7. How much freedom was given to you in writing the episodes?

There were a lot of rules. Rules about what kind of violence you could or could not do. Rules about safety (it was a show for kids, after all). Rules about how the characters talked, i.e., you had to pay attention to each character’s personality and try to make that consistent with other shows in the series. Also, Terrence loved puns and was always pushing to add puns to any given episode. Where you had the most freedom was in the “structure,” that is, in the basic story. They were really interested in stories that were fun and different. That’s why they liked things like my story about metal-eating bugs, or the one I did where the villains in Venice turn the water in the canals hard.

8. What was it like to watch the episodes you wrote for on television?

I was young, so it was exciting as heck. I’d try to video tape them so I could freeze-frame the credits. My memory is all the writers’ names appeared together on one screen – is that right? Okay, occasionally it was disappointing, too, because the shows were really low budget and the animation wasn’t the greatest. And sometimes they had to cut things out to make the show fit the time slot, so you’d go, “What happened to my great funny line of dialogue?” But that’s the way it is for most writers in movies and TV.

9. Was working on MASK a boost for your career?

Well, not exactly. It probably could have been, but as it happened, while I was still working on MASK, my partner and I sold our spec script, Short Circuit, about a robot who comes to life. That became (for a few weeks) big Hollywood news because the script immediately went into production with big director John Badham. So suddenly everybody in the feature movie world wanted to meet us. Even Steven Spielberg. We didn’t get back into TV writing until we did Tremors: The Series, some 20 years later.

10. Did any still existing friendship take its being/originate from your work on MASK?

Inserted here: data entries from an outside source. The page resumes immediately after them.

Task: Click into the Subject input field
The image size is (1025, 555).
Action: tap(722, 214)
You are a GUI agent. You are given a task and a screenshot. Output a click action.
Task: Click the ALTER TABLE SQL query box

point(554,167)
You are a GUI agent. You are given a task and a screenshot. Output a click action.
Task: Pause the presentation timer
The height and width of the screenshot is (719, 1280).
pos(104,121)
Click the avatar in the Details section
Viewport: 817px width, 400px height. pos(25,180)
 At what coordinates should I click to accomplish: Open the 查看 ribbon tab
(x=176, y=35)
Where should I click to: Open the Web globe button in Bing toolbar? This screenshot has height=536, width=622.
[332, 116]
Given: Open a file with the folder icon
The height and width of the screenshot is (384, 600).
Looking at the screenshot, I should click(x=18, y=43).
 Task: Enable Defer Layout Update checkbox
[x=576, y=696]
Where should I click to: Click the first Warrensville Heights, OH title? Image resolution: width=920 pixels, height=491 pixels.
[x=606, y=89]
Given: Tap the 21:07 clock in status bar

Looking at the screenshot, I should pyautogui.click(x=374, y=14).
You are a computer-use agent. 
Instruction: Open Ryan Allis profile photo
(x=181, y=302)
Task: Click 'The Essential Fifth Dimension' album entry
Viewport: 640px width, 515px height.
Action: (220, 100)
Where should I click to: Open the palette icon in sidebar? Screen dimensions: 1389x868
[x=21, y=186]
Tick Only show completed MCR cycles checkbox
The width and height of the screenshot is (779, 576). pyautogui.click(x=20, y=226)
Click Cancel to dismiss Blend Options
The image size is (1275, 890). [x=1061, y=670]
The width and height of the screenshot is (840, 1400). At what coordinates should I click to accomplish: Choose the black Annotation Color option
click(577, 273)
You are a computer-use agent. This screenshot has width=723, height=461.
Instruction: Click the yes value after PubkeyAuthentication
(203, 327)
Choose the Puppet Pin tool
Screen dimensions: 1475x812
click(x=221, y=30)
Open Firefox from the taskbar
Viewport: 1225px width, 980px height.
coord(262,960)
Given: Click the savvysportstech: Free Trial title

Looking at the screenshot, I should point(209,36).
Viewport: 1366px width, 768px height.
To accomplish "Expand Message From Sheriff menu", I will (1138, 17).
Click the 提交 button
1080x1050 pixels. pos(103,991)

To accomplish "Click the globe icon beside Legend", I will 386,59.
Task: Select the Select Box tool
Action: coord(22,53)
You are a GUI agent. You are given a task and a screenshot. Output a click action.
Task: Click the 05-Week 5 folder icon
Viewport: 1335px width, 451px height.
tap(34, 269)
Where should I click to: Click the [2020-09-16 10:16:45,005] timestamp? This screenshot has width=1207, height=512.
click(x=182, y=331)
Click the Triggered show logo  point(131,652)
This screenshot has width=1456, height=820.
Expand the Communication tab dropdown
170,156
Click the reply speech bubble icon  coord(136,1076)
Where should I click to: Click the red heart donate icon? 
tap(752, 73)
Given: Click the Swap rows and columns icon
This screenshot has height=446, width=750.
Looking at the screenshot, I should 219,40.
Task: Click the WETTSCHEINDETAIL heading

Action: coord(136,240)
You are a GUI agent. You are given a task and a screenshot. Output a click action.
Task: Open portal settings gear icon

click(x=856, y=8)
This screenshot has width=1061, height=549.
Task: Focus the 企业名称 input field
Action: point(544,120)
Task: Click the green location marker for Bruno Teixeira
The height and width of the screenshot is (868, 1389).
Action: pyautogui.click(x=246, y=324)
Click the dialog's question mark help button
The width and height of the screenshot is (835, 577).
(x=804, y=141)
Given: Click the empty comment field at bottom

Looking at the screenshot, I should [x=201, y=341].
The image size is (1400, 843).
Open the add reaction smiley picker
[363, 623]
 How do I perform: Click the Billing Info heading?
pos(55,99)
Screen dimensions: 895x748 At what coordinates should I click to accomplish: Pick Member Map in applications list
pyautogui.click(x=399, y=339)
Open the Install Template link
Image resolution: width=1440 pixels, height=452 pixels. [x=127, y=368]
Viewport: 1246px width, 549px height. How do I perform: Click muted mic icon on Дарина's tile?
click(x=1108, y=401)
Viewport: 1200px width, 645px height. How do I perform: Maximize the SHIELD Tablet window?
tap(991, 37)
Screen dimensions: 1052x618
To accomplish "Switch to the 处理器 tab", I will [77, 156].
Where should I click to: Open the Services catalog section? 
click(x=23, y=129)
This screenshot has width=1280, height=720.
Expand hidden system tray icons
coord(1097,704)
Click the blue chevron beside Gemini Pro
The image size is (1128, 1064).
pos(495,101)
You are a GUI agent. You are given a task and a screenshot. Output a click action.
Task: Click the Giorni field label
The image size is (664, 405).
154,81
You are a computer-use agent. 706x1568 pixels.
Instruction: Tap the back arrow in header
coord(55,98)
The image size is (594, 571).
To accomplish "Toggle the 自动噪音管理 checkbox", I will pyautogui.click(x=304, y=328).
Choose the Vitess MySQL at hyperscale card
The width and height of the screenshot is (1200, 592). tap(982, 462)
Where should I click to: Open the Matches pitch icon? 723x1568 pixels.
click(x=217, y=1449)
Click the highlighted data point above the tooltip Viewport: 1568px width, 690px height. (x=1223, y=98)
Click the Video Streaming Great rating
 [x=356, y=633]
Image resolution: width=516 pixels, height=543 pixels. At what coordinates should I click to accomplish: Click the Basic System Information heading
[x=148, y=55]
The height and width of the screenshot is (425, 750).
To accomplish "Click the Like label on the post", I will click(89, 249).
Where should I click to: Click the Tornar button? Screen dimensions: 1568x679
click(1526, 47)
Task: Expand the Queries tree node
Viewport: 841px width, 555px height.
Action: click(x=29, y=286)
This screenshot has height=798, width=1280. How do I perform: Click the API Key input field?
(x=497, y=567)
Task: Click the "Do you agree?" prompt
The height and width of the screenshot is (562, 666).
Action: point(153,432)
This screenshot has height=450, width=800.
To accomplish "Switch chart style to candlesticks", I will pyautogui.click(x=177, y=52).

No, I knew Terrence McDonnell before he started doing MASK, and didn’t really get to know anybody else on the show. We writers work mostly in our little hovels.

11. Suppose DIC was planning to make a third season of MASK episodes and asked you to cooperate again. Would you say yes?

Well, I’d be interested. But I’m pretty busy these days so it might be hard to fit into my schedule.

12. Did you expect MASK to still have a fan base after twenty years?

NO! It amazes me. In those days, TV shows were made, got shown, and then pretty much went off the air forever. Who knew that VHS, DVDs and the internet would come along and allow people to keep watching and enjoying something in which I had a small part? I totally love it.

13. What did you like about the cartoon?

I liked the quirky stories. I felt they were a little different from a lot of stuff that was being done, though I suppose every writer feels that way about his/her own stuff. I also liked the vehicles changing into different forms. And it was funny that everybody had ordinary jobs that they’d just walk away from when their special watches went off. That was something we were supposed to work into almost every show.

14. Did you have a favorite character, mask or vehicle?

I have to admit I don’t remember most of them. There were so many! Somewhere in my stuff I have the toy of the motor cycle that turns into something, but I’d need a fan to tell me which one it is now!

15. Is there any information that you feel we should know that wasn’t asked?

I’ll give you a bit of trivia. The first time I walked into Terrence’s office, there was a huge hand-made poster behind his desk that said, “NO VOLCANOES.” It meant he had had a zillion writers pitch him a zillion stories about the MASK team somehow getting mixed up with an erupting volcano — and he never wanted to hear another one.